• _Description of the task_
Repeat exactly the opening lines of the records, ending with the line that contains "Task: Click Verified".

==== Records to use ====

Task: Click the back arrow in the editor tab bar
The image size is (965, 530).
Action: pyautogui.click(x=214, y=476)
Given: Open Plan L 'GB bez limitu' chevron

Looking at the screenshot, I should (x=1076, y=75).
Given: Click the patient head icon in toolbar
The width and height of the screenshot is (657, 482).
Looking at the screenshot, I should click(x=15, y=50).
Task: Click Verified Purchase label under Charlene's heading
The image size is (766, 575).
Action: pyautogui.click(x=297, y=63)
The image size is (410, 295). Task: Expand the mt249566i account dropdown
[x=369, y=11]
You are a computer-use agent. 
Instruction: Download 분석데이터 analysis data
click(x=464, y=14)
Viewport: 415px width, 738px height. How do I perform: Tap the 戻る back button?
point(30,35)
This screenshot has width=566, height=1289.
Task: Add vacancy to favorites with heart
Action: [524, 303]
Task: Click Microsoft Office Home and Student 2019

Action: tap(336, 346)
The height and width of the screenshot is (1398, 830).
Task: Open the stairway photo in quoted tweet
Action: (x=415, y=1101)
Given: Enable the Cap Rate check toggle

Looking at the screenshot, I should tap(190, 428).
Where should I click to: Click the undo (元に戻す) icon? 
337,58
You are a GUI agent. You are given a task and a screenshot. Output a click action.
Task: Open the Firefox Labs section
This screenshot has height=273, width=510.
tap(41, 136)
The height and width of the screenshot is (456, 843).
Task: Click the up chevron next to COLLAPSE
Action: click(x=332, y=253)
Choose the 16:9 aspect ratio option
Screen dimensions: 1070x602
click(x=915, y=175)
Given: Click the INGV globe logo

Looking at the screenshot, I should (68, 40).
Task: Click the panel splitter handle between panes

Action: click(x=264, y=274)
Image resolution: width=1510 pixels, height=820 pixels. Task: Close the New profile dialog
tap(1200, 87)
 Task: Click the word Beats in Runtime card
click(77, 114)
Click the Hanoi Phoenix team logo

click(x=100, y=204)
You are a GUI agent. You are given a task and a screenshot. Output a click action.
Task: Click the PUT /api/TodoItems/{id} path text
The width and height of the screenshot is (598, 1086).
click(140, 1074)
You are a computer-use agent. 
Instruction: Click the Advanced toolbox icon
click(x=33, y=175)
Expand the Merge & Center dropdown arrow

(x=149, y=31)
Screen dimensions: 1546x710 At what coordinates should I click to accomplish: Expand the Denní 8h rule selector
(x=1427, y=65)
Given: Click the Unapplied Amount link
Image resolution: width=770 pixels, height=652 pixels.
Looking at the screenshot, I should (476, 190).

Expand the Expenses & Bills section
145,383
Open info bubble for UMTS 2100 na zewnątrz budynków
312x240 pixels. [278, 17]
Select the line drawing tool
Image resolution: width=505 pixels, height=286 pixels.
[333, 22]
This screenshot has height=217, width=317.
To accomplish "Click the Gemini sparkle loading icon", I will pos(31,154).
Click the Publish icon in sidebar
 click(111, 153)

====

• _Exercise solution_
Task: Click the back arrow in the editor tab bar
The image size is (965, 530).
Action: pyautogui.click(x=214, y=476)
Given: Open Plan L 'GB bez limitu' chevron

Looking at the screenshot, I should (x=1076, y=75).
Given: Click the patient head icon in toolbar
The width and height of the screenshot is (657, 482).
Looking at the screenshot, I should click(x=15, y=50).
Task: Click Verified Purchase label under Charlene's heading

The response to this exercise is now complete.